:: RECORDS TO PROCESS ::

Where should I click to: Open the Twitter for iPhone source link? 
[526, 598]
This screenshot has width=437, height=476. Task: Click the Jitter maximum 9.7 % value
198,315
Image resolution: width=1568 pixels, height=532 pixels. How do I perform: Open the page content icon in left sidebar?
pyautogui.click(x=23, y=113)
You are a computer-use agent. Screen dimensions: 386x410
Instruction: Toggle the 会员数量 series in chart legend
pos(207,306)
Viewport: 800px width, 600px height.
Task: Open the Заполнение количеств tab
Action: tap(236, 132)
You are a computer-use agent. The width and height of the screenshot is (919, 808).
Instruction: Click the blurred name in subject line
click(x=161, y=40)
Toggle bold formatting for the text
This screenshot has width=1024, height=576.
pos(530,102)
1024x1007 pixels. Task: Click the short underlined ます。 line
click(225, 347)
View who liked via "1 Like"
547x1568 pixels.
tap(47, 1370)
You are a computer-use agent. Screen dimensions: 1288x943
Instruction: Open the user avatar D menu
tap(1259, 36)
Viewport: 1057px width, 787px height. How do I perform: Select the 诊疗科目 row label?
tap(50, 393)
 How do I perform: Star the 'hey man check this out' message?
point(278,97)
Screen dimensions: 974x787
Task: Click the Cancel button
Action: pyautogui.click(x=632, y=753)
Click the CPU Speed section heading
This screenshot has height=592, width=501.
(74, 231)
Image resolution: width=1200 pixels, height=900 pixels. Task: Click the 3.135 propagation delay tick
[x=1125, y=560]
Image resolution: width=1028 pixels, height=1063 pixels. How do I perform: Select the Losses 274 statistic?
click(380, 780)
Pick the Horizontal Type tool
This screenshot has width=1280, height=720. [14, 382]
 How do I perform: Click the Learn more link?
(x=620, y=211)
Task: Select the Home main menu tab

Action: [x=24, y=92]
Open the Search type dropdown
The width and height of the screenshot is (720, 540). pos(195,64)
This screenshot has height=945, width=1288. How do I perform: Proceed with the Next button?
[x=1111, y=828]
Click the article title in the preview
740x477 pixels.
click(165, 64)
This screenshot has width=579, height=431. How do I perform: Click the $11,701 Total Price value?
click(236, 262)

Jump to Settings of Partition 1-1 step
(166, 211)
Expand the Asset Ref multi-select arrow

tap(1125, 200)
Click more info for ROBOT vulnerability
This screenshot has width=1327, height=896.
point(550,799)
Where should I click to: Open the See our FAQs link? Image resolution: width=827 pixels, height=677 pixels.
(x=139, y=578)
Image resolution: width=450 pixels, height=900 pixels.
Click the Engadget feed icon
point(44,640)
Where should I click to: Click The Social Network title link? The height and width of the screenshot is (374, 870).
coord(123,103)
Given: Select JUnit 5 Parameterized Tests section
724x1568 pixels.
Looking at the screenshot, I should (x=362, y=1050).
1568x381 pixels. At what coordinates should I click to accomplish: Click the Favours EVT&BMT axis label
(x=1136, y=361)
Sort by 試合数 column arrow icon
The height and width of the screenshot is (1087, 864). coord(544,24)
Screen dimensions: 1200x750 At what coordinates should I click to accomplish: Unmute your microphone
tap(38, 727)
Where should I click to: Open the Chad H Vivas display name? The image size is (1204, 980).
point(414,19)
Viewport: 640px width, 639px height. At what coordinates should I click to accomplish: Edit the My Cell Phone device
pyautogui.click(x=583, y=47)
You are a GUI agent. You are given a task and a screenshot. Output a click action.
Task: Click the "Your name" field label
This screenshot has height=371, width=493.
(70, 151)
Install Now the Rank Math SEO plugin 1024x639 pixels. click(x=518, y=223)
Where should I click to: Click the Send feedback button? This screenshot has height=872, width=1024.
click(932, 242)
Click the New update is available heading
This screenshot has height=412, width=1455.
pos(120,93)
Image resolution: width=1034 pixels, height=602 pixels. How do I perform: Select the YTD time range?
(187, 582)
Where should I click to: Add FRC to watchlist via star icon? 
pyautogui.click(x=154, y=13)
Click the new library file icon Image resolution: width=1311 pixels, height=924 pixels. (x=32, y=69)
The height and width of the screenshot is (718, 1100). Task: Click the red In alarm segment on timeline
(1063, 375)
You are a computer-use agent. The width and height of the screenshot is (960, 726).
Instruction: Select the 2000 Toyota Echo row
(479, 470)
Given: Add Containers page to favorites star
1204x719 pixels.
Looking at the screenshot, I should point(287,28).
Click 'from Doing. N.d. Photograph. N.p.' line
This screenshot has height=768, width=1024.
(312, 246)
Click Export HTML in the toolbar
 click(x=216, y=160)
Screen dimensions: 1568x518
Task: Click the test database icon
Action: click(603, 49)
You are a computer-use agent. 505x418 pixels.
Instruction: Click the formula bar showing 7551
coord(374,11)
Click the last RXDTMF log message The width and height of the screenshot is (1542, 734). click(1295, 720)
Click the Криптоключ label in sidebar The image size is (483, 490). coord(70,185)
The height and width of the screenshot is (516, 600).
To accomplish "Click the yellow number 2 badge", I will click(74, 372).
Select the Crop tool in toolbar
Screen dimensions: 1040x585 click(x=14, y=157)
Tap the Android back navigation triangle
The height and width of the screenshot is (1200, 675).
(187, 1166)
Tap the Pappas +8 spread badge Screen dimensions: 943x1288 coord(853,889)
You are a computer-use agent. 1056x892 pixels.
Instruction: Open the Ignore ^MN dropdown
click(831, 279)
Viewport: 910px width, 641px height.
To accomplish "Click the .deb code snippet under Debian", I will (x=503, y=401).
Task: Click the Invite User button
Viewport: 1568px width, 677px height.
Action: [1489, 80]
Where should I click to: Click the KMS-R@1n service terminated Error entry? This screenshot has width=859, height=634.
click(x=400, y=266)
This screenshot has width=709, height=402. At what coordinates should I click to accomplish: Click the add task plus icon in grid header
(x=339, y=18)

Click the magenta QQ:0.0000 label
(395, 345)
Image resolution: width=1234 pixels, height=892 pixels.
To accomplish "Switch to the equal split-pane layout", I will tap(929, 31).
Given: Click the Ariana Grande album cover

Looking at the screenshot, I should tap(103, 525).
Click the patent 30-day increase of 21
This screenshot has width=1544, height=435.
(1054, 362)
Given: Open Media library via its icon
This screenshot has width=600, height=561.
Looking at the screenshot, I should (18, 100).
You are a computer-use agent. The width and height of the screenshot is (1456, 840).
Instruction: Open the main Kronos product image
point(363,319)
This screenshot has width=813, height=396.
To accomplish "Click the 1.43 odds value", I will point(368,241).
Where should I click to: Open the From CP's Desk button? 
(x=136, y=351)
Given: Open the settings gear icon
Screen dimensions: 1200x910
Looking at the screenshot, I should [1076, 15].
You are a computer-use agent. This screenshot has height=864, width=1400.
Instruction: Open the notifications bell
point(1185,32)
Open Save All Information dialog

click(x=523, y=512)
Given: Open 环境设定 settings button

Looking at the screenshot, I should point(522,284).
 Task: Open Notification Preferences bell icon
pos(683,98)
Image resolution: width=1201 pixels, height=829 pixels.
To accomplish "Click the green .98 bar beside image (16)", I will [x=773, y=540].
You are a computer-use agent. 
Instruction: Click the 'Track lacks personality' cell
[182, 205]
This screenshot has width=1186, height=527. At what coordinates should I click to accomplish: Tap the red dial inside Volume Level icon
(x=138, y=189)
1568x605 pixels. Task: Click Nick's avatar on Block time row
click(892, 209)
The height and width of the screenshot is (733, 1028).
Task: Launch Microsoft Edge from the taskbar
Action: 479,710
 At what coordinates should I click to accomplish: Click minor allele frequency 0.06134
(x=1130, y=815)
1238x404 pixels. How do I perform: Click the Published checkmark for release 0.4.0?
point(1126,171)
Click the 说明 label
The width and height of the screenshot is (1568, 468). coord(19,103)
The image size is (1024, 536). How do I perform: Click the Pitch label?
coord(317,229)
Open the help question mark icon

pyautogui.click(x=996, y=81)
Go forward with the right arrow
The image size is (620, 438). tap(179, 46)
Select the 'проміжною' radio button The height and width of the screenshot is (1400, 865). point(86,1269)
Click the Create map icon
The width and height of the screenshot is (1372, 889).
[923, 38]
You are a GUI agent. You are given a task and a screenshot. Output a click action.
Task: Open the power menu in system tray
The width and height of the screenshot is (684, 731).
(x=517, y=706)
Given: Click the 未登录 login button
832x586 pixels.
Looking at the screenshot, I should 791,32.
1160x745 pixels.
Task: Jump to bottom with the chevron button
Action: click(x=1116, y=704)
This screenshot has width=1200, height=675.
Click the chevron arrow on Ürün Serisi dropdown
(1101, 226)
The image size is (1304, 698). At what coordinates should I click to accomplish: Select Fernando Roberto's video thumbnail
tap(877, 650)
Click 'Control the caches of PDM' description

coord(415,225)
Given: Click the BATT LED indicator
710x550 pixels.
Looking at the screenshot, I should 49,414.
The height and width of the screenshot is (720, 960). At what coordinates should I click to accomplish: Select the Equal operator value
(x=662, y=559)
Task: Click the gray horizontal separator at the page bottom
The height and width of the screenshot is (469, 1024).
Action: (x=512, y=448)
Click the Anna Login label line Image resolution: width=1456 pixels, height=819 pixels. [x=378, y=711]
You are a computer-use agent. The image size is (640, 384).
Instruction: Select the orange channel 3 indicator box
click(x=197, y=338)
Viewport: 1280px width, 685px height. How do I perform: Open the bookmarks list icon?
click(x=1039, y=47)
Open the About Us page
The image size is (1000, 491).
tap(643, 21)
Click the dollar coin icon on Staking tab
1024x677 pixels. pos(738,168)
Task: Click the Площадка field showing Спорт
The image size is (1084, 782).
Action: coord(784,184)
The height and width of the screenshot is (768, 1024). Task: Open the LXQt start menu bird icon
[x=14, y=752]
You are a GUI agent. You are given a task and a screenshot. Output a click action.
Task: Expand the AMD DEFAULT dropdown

:::

PROBLEM TO WORK ON: Pull out all lines of the data with the string "field".

WRITTEN SOLUTION:
Task: Click the "Your name" field label
Task: Click the Площадка field showing Спорт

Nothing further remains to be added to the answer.